Output the rows below as a JSON list of strings, one string per line and no blank lines, covering everything from the line containing "The image size is (1000, 750)." down to the end of the rows.

++++ Listing ++++

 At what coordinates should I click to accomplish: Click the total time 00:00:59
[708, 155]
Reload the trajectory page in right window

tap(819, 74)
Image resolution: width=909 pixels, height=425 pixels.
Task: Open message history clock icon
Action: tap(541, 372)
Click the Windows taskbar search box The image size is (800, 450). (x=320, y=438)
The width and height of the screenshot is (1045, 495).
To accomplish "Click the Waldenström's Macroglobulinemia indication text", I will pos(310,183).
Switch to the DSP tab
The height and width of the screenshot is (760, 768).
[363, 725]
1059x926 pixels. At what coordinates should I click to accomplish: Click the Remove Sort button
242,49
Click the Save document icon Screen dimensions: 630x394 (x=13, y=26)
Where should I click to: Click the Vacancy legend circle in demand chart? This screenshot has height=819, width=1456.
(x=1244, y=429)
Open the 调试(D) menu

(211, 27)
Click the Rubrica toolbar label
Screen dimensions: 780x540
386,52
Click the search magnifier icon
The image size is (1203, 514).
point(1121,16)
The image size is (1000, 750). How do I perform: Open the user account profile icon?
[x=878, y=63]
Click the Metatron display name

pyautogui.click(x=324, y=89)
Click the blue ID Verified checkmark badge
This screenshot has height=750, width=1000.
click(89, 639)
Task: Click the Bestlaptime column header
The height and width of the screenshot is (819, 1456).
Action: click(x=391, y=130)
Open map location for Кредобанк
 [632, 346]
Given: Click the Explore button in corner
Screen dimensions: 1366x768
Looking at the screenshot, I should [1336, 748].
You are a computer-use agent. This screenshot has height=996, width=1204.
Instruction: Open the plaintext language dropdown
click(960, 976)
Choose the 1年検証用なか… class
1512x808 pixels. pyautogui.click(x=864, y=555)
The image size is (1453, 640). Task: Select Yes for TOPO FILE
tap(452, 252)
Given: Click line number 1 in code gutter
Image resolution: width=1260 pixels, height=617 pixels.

++++

## Answer to this task
[
  "The image size is (1000, 750). How do I perform: Open the user account profile icon?",
  "[x=878, y=63]",
  "Click the Metatron display name",
  "pyautogui.click(x=324, y=89)",
  "Click the blue ID Verified checkmark badge",
  "This screenshot has height=750, width=1000.",
  "click(89, 639)",
  "Task: Click the Bestlaptime column header",
  "The height and width of the screenshot is (819, 1456).",
  "Action: click(x=391, y=130)",
  "Open map location for Кредобанк",
  " [632, 346]",
  "Given: Click the Explore button in corner",
  "Screen dimensions: 1366x768",
  "Looking at the screenshot, I should [1336, 748].",
  "You are a computer-use agent. This screenshot has height=996, width=1204.",
  "Instruction: Open the plaintext language dropdown",
  "click(960, 976)",
  "Choose the 1年検証用なか… class",
  "1512x808 pixels. pyautogui.click(x=864, y=555)",
  "The image size is (1453, 640). Task: Select Yes for TOPO FILE",
  "tap(452, 252)",
  "Given: Click line number 1 in code gutter",
  "Image resolution: width=1260 pixels, height=617 pixels."
]